Rewrite the part of the sheet metal welding text that begins at the words "There isn’t a" and stops after "you are welding.", changing "heat" to "temperature" throughout.

SUPPLIED TEXT
────────────────────────────────────────

In this article, I am going to explain the fundamental ways of how to weld sheet metal that even professionals can follow.

I have also put together a list of best welders for welding sheet metal so if you want to read it hop in.

Sheet Metal Welding Tips

There isn’t a definitive answer to how one needs to approach welding sheet metal. But there are several ways that one can do it. Experience plays a lot in this case but you also need to know the fundamentals that come with this type of welding.

Namely, heat is the biggest factor when welding thinner material. Adjusting it properly will ensure you get a perfect weld. Going too much will only cause you to burn through the material. But thicker material, like girders, will require you to turn on the power depending on the panel you are welding.

Different types of materials are also subject to distortion. This is the case with thinner ones. Warping can also occur if the heat is too high so the welder needs to adjust properly so the weld has enough mechanical strength for the application.

────────────────────────────────────────

STORED ROWS

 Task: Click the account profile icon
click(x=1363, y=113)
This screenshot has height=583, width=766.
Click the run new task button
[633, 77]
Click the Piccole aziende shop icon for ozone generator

────────────────────────────────────────

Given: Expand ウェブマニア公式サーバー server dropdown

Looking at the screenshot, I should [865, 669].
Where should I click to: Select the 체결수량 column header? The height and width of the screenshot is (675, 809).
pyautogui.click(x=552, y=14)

────────────────────────────────────────

RESULT FOR THIS TASK
There isn’t a definitive answer to how one needs to approach welding sheet metal. But there are several ways that one can do it. Experience plays a lot in this case but you also need to know the fundamentals that come with this type of welding.

Namely, temperature is the biggest factor when welding thinner material. Adjusting it properly will ensure you get a perfect weld. Going too much will only cause you to burn through the material. But thicker material, like girders, will require you to turn on the power depending on the panel you are welding.